The line containing "This screenshot has height=281, width=752." marks the end; write out exactly every line from the start of the data up to and including it, without the pictures.

◆ Data records ◆

- Opening Delimiter -

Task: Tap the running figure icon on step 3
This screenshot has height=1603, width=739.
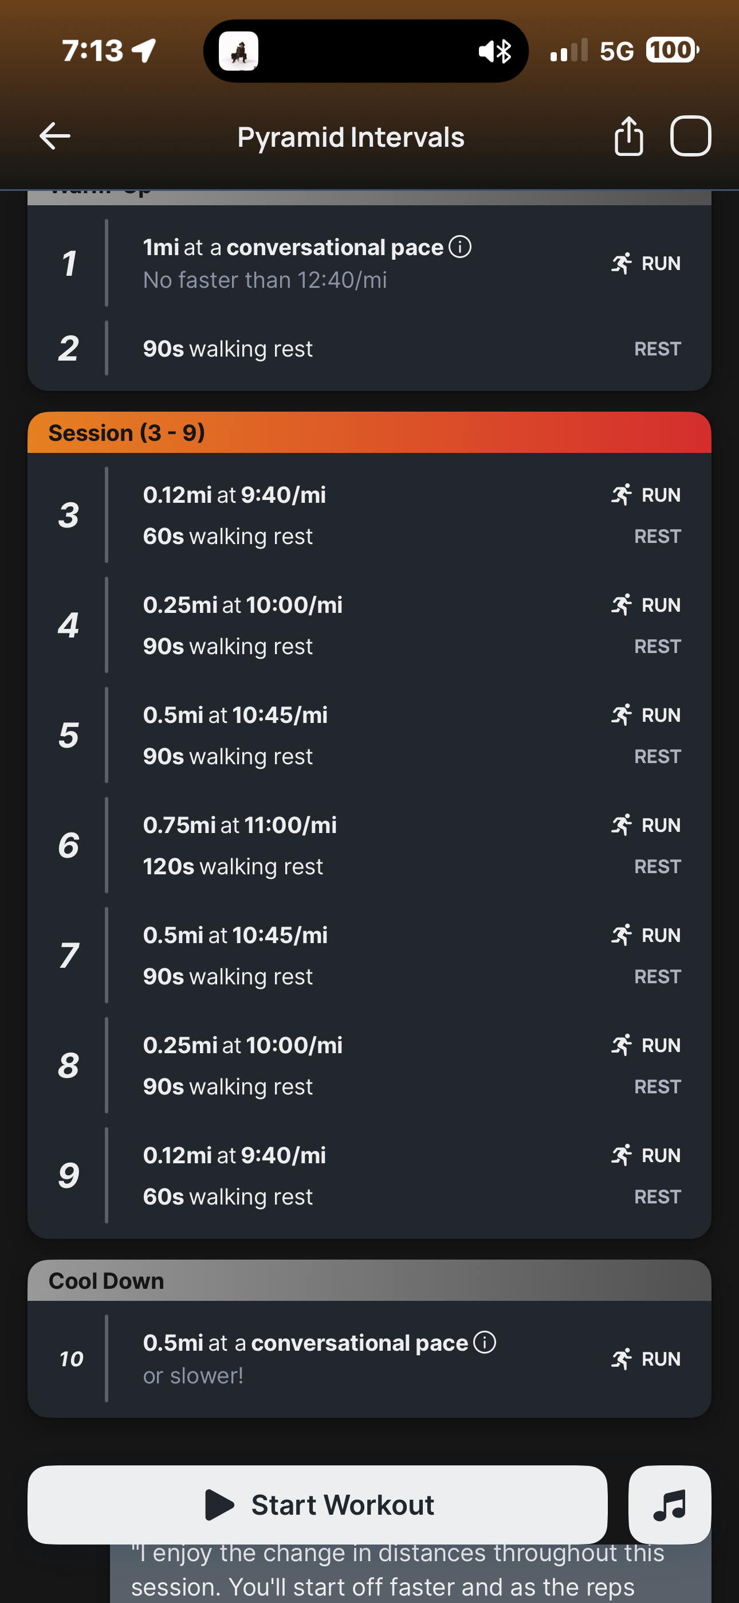Action: (x=621, y=495)
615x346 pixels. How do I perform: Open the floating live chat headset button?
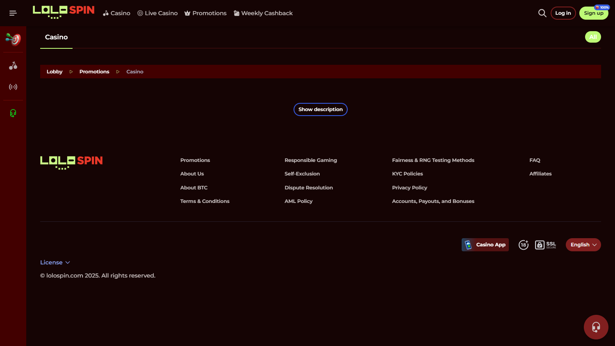pos(596,327)
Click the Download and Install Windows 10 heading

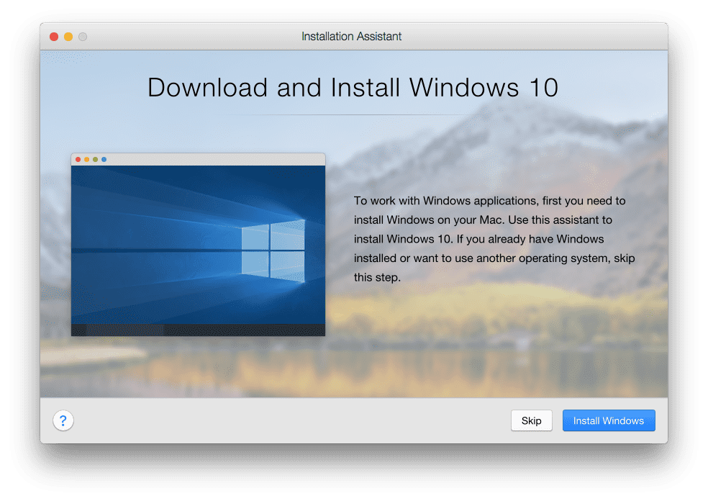click(x=353, y=87)
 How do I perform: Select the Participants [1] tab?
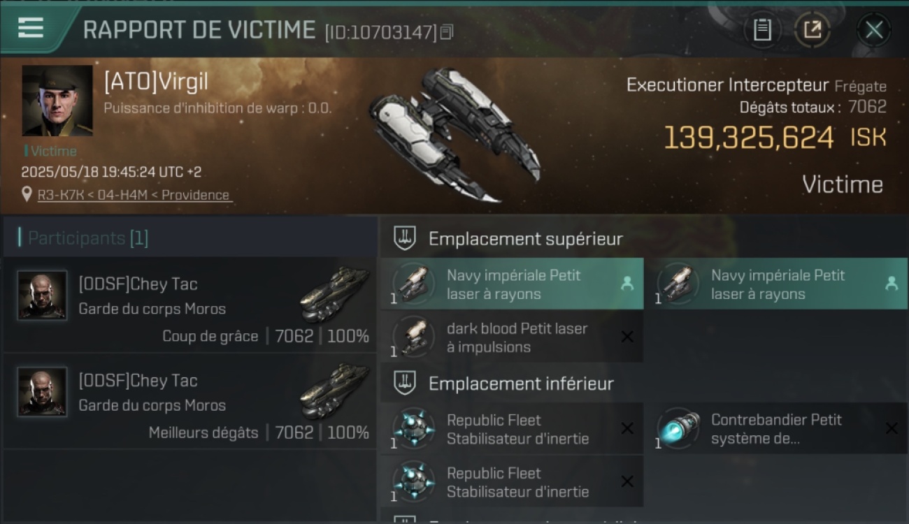[x=87, y=238]
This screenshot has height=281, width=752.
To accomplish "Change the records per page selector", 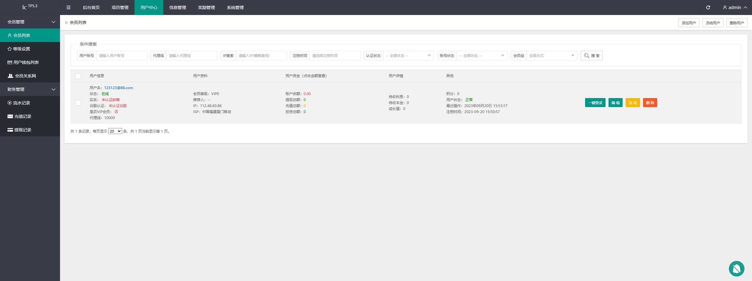I will [x=115, y=131].
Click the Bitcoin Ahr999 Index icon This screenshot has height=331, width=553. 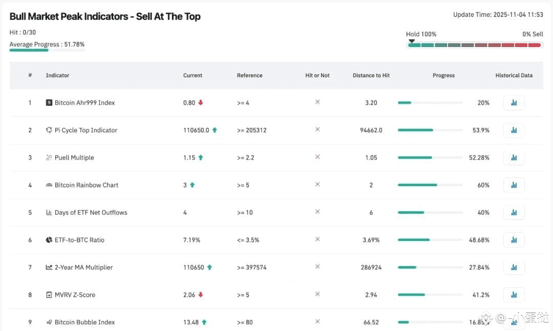[49, 103]
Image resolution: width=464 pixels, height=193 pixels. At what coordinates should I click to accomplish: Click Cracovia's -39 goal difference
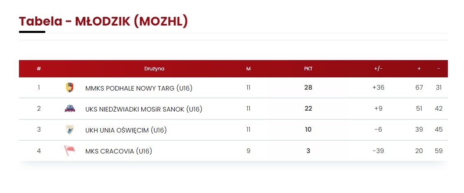click(378, 151)
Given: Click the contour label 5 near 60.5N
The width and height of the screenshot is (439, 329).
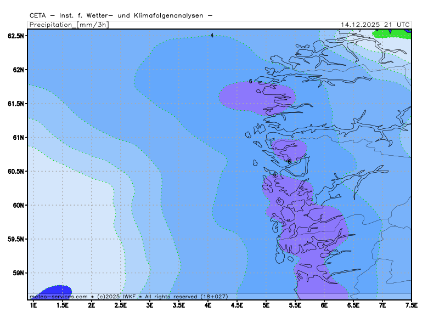Looking at the screenshot, I should (274, 175).
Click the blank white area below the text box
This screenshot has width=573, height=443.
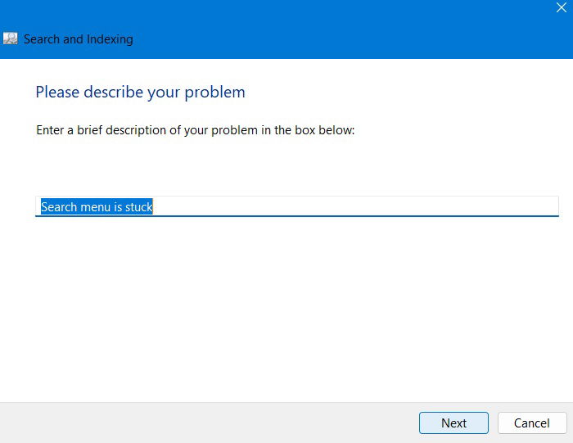pos(287,307)
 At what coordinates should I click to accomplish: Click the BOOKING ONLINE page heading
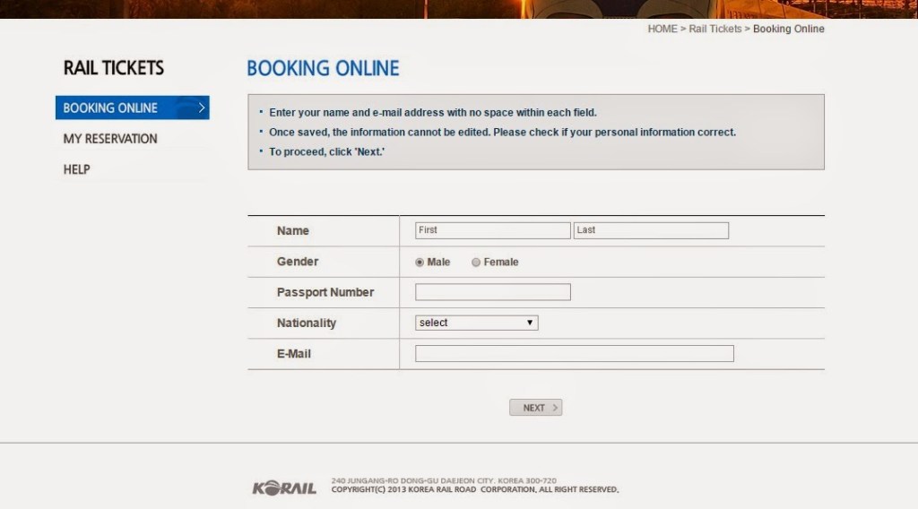[x=323, y=68]
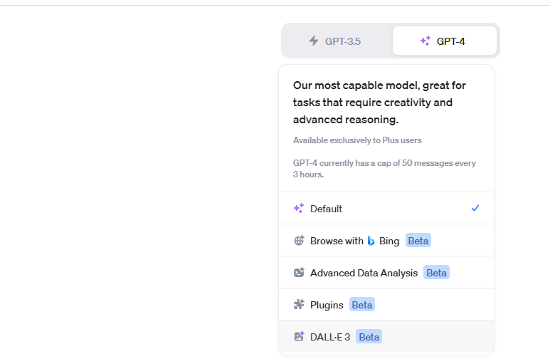
Task: Click the blue Bing logo icon
Action: 371,241

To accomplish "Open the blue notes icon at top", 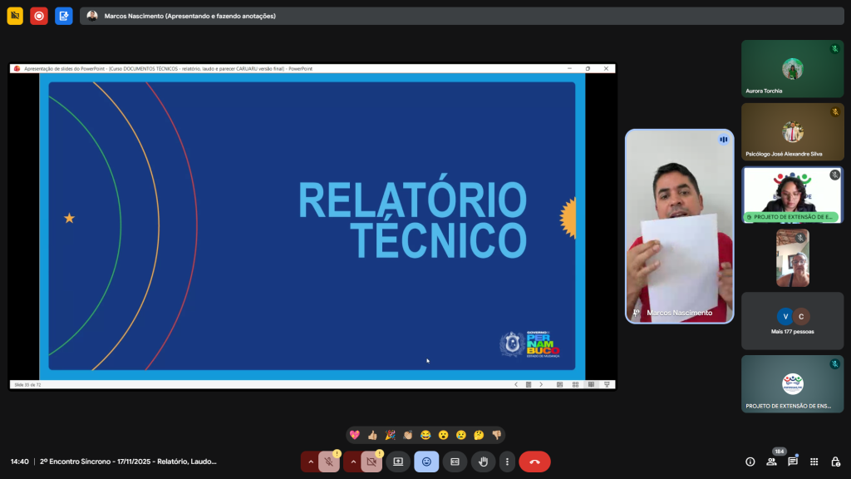I will click(64, 16).
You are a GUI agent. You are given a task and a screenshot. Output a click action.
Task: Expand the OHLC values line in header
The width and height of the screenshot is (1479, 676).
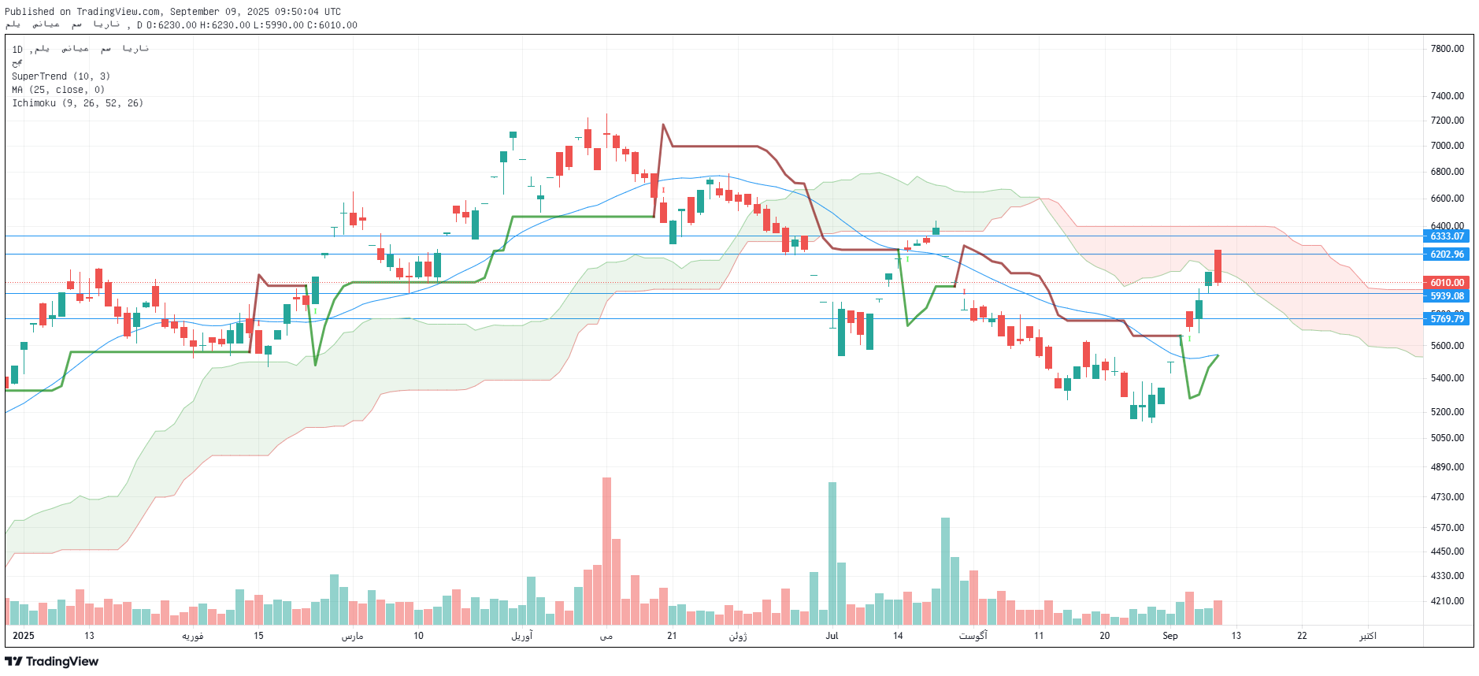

- Closing Delimiter -

◆ Answer space ◆
Task: Tap the running figure icon on step 3
This screenshot has height=1603, width=739.
Action: (x=621, y=495)
615x346 pixels. How do I perform: Open the floating live chat headset button?
pos(596,327)
Click the Download and Install Windows 10 heading

click(x=353, y=87)
 How do I perform: Select the Participants [1] tab?
[x=87, y=238]
This screenshot has height=281, width=752.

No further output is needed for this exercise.